Temas críticos como el Espíritu Santo, los dones espirituales y el culto, jamás tendrían que ser razones para que se generen divisiones en el seno del pueblo de Dios. Que uno de nosotros dé a conocer su punto de vista sobre estos temas particulares, no significa que ese sea el único punto de vista posible, como tampoco quiere decir que sea el único abordaje válido. Pero tampoco se le debe rechazar sólo porque no coincide con nuestra aproximación al tema. En todos los casos, siempre será más prudente, humilde y necesario, examinar cada uno de estos puntos de vista a la luz de las Sagradas Escrituras, nuestra suprema autoridad en todo lo concerniente a doctrina y a conducta.

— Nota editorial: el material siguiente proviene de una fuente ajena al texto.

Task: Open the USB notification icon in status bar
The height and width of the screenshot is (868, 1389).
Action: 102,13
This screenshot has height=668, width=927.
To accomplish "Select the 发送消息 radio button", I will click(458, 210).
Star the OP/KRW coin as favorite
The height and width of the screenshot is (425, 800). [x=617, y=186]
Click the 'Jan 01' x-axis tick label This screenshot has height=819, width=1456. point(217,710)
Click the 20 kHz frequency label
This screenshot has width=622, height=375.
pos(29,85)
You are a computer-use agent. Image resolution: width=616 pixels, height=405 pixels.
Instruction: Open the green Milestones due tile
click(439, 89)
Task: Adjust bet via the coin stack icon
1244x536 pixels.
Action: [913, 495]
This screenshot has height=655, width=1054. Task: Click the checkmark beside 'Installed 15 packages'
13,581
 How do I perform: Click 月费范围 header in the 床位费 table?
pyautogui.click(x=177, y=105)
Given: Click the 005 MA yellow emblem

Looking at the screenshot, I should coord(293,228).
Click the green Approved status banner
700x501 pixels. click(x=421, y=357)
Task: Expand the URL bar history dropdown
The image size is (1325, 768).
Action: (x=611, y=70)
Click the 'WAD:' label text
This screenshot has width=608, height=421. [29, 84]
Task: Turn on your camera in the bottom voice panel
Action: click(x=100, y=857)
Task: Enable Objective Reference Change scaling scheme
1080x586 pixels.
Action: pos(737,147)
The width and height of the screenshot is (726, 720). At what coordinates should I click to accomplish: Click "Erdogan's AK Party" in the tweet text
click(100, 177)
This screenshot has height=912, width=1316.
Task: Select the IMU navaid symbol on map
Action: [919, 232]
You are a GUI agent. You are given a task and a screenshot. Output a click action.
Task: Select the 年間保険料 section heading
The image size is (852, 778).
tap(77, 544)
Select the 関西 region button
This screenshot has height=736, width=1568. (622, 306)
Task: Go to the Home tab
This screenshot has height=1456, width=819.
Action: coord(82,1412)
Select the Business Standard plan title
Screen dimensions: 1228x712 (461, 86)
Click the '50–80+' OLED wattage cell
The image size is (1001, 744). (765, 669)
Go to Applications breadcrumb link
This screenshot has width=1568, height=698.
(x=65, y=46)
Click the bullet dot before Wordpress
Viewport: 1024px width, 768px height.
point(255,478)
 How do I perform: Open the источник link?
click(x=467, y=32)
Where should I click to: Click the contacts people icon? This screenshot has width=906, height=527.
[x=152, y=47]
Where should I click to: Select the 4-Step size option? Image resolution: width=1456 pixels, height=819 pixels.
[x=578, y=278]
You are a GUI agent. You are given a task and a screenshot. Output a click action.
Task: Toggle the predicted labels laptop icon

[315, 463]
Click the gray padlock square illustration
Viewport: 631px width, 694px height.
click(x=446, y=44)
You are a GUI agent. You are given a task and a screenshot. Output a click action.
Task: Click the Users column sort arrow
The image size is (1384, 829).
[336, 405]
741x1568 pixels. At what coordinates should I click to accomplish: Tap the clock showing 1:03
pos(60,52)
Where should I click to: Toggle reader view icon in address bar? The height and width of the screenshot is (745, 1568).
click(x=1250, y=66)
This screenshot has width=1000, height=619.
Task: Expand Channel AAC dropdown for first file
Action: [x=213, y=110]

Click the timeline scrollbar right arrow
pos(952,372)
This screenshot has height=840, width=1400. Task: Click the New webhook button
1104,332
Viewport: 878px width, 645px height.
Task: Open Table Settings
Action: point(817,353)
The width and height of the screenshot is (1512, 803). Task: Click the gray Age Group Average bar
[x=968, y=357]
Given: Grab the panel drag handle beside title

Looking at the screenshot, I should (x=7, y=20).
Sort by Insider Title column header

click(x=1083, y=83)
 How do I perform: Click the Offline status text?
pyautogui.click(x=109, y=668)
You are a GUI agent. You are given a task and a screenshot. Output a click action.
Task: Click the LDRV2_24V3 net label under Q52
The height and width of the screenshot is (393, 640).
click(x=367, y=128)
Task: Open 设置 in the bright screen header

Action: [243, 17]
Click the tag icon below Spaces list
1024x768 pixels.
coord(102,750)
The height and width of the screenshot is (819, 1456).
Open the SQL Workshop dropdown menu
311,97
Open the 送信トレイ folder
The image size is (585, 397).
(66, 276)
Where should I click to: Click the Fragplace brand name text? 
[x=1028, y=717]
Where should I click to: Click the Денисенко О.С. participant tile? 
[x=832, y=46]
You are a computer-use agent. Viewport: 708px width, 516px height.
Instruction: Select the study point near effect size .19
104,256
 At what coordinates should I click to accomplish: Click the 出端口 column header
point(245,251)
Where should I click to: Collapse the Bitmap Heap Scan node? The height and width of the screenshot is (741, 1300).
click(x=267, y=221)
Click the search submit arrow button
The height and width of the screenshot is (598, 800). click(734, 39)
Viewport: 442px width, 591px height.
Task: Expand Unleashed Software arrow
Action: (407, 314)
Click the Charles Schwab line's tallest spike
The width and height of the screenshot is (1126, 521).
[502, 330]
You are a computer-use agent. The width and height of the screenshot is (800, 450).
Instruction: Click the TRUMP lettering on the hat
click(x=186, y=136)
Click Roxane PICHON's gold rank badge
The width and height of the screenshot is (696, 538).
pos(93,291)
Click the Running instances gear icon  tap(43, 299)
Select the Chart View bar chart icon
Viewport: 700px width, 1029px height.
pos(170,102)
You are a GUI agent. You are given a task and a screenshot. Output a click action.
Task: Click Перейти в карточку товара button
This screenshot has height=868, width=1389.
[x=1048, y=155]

En ese sentido, los lectores pueden y deben examinar los diversos temas que se plantean en este libro, con una mente modelada, informada y transformada constantemente por la Palabra de Dios, siguiendo el consejo apostólico a los creyentes de Tesalónica: Examinadlo todo; retened lo bueno (1Ts 5.21). O, si lo prefieren, seguir el ejemplo de los oyentes de la ciudad de Berea quienes: [...] recibieron la palabra con toda solicitud, escudriñando cada día las Escrituras para ver si estas cosas eran así (Hch 17.11). Que así sea. Y que las páginas que siguen sean un valioso insumo para el diálogo fraterno.